The current disposal methods for disulfide oil include:

  • Deep well: See previous section
  • Combination with sweetened naphtha: The combined stream can be sold as bitumen diluent
  • Waste hauler: See previous section
  • Incineration in a combustor: SOX and other consent-decree gases are generated
  • Green disposal unit: Generates a 100% environmentally compliant liquid or solid stream (FIG. 3).

The current disposal method for spent air includes:

  • Vent to atmosphere: Typically needs activated carbon canisters or special consent decrees for the strong, objectionable disulfide and mercaptan smell
  • Incineration in a combustor: See above
  • Green disposal unit: Generates a 100% environmentally compliant liquid or solid stream (FIG. 3).

Takeaway. Caustic treatment is an important part of gas processing operations to combat impurities to prevent corrosion and to meet a variety of regulations. Many impurities need to be considered when designing a treatment plan, including the boiling points of different compounds, as well as chemical reactions.

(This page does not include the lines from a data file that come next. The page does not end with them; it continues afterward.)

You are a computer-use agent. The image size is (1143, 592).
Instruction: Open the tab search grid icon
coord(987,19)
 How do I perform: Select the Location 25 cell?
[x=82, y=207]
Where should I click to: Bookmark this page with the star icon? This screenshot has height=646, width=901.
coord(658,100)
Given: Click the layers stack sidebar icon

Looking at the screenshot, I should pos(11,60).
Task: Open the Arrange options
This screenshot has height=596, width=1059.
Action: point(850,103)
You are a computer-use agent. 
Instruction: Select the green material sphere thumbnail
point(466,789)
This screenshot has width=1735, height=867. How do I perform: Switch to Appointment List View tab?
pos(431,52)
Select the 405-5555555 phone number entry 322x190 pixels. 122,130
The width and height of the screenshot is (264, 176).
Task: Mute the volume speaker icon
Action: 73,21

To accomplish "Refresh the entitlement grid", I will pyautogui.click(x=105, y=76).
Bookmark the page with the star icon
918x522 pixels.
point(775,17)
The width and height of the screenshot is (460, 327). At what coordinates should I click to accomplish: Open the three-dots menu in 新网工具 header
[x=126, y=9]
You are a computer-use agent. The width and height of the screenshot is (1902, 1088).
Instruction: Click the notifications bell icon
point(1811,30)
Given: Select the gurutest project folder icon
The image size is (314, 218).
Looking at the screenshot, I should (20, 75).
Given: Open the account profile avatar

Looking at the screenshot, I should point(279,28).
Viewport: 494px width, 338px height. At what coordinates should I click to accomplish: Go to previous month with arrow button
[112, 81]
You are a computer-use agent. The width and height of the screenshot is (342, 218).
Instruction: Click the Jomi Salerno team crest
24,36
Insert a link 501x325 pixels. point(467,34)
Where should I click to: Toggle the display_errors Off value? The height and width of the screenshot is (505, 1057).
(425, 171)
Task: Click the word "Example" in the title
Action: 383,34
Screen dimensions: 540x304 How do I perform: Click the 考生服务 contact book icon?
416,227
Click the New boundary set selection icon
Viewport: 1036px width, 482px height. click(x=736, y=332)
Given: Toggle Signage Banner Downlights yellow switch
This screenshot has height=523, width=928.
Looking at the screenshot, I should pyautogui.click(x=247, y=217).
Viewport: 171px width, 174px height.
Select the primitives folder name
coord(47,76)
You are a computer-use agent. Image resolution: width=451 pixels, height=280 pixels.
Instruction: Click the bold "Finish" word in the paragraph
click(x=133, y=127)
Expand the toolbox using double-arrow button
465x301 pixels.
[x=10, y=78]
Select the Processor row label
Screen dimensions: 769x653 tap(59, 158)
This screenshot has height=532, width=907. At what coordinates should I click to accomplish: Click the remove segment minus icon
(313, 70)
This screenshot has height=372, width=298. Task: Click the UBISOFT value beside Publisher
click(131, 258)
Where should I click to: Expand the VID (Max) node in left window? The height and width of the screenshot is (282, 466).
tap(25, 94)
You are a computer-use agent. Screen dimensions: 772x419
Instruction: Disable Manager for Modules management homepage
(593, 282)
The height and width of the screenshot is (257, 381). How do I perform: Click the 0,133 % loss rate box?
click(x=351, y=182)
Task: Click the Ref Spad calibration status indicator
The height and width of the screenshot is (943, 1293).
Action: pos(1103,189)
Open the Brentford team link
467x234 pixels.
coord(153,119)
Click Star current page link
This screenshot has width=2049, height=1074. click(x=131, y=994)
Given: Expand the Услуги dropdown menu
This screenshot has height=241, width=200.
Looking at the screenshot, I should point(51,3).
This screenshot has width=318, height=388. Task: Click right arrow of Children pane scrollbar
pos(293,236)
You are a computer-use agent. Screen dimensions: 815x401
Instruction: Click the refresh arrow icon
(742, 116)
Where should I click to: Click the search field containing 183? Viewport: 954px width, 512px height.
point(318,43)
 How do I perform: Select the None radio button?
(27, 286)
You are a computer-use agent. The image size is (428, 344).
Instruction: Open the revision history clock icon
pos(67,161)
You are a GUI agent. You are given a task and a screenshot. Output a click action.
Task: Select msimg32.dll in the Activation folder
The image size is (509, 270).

Extraction and sweetening processes are solutions to caustic treatment that can be designed for greenfield installations and retrofitted into existing plants to maximize efficiency and provide a cleaner feed to further downstream processes. Each customer is faced with specific constraints, and licensors can provide guidance on the tradeoffs between entire-stream or partial-stream treating to meet CAPEX and OPEX objectives.

Additionally, these treating processes can be combined with the state-of-the-art effluent disposal technology to provide a greener, more-flexible effluent treatment solution to meet the processor’s needs and regulation requirements. GP

NOTES

        a UOP’s Enhanced Prewash design
        b UOP’s post-treatment COS removal section
        c Observed and diagnosed by UOP at various midstream facilities
        d UOP disulfide scrubber
        e UOP Minalk sweetening unit
        f UOP SweetFrac
        g UOP Callidus’ nViro Met

Author Pic Trucko

JESSY TRUCKO is Principal Technology Specialist in the Treating Technical Services Group at Honeywell UOP. He has been with Honeywell UOP for more than 20 yr. During his time in UOP’s Development Group, he advanced the company’s alkylene and FCC technologies. Mr. Trucko has been involved with Merox as a Project Engineer in the Gas Processing Engineering Department and as a Treating Technical Service Specialist for the past 13 yr. During this time, he designed individual units and complexes. He has also innovated multiple improvements to the Merox design, some of which are trade secrets and others which have been awarded patent. Mr. Trucko holds a BS degree from the University of Illinois at Chicago, is a Six Sigma Black Belt and holds seven patents.

 

Author Pic Tertel

JON TERTEL is Senior Offering Manager for Alkylation and Merox at UOP LLC, a Honeywell Company. Over the past 29 yr, he has performed assignments with increasing scope of responsibility in field operating services, engineering, management, technology development and business associated with a range of key UOP refining, petrochemical and gas purification technologies. Mr. Tertel obtained his BS degree in chemical engineering from the University of Wisconsin at Madison and holds more than 25 U.S. patents.